Start of PAGE TEXT

The rest of the module is usually very minimalistic:

  • Connect to the API (module.connect())
  • Find the entity if it already exists (entity = module.find_resource_by_name(…))
  • Adjust the data of the entity if desired
  • Ensure the entity state and details (changed = module.ensure_resource_state(…))

Please note: we currently have modules that use apypie and nailgun as the backend libraries to talk to the API, but we would prefer not to add any new modules using nailgun and focus on migrating everything to apypie.

How to test modules in this repository

To test, you need a running instance of Foreman, probably with Katello (use forklift if unsure). Also you need to run make test-setup and update tests/test_playbooks/vars/server.yml:

make test-setup
vi tests/test_playbooks/vars/server.yml # point to your Foreman instance

To run the tests using the foreman_global_parameter module as an example:

make test # all tests
make test_global_parameter  # single test
make test TEST="-k 'organzation or global_parameter'"  # select tests by expression (see `pytest -h`)

The tests are run against prerecorded server-responses. You can (re-)record the cassettes for a specific test with

make record_global_parameter

See also Guidedeline to writing tests.

How to debug modules in this repository

Set up debugging using ansible's test-module

make debug-setup

Debug with ansible's test-module

make debug MODULE=<module name>

# Example: debug the katello_content_view module
$ make debug MODULE=katello_content_view
./.tmp/ansible/hacking/test-module -m modules/katello_content_view.py -a @tests/data/content-view.json -D /usr/lib64/python2.7/pdb.py
...

You can set a number of environment variables besides MODULE to configure make. Check the Makefile for more configuration options.

Modules List

This is a list of modules currently in the repository (please add to the list if adding a module).

End of PAGE TEXT

# WHAT YOU WILL DO
(a) Using the text above on testing and debugging Foreman modules, answer yes or no for each statement and quote the deciding words: (i) The tests are run against prerecorded server responses. (ii) New modules should preferably be written with nailgun as the backend library. (iii) Debugging is set up with the command make debug-setup.
(b) Translate this sentence from the text above on testing and debugging Foreman modules into German: "You can set a number of environment variables besides MODULE to configure make."

Start of DATA LISTING

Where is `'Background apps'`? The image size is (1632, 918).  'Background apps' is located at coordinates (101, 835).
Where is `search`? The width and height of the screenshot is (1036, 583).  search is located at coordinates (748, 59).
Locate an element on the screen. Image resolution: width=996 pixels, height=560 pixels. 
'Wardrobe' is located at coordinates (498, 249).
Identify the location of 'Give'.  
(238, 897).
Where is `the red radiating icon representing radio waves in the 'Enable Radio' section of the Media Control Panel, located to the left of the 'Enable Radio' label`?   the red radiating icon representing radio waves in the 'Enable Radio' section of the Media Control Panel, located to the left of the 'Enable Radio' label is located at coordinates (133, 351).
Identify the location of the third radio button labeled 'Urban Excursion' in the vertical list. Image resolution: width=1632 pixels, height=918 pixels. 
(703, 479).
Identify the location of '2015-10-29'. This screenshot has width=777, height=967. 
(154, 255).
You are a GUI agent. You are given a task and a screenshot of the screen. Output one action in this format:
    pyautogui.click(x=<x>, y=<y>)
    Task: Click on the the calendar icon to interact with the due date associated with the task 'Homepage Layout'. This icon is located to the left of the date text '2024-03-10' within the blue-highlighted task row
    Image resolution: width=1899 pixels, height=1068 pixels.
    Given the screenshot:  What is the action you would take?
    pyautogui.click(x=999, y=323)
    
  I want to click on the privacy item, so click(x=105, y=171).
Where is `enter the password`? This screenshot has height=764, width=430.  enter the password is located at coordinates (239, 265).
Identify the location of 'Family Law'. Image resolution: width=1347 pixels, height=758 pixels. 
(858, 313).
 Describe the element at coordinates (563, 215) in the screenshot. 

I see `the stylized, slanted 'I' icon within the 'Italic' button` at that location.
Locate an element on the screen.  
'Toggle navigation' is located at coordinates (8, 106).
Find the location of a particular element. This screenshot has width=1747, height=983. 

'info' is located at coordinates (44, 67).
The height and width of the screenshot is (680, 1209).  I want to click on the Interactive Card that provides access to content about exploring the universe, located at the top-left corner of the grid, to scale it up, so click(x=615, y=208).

End of DATA LISTING

# SOLUTIONS TO THE PROBLEMS
(a)
(i) Yes: "The tests are run against prerecorded server-responses."
(ii) No: "we would prefer not to add any new modules using nailgun and focus on migrating everything to apypie."
(iii) Yes: "make debug-setup"

(b) Neben MODULE können Sie eine Reihe von Umgebungsvariablen setzen, um make zu konfigurieren.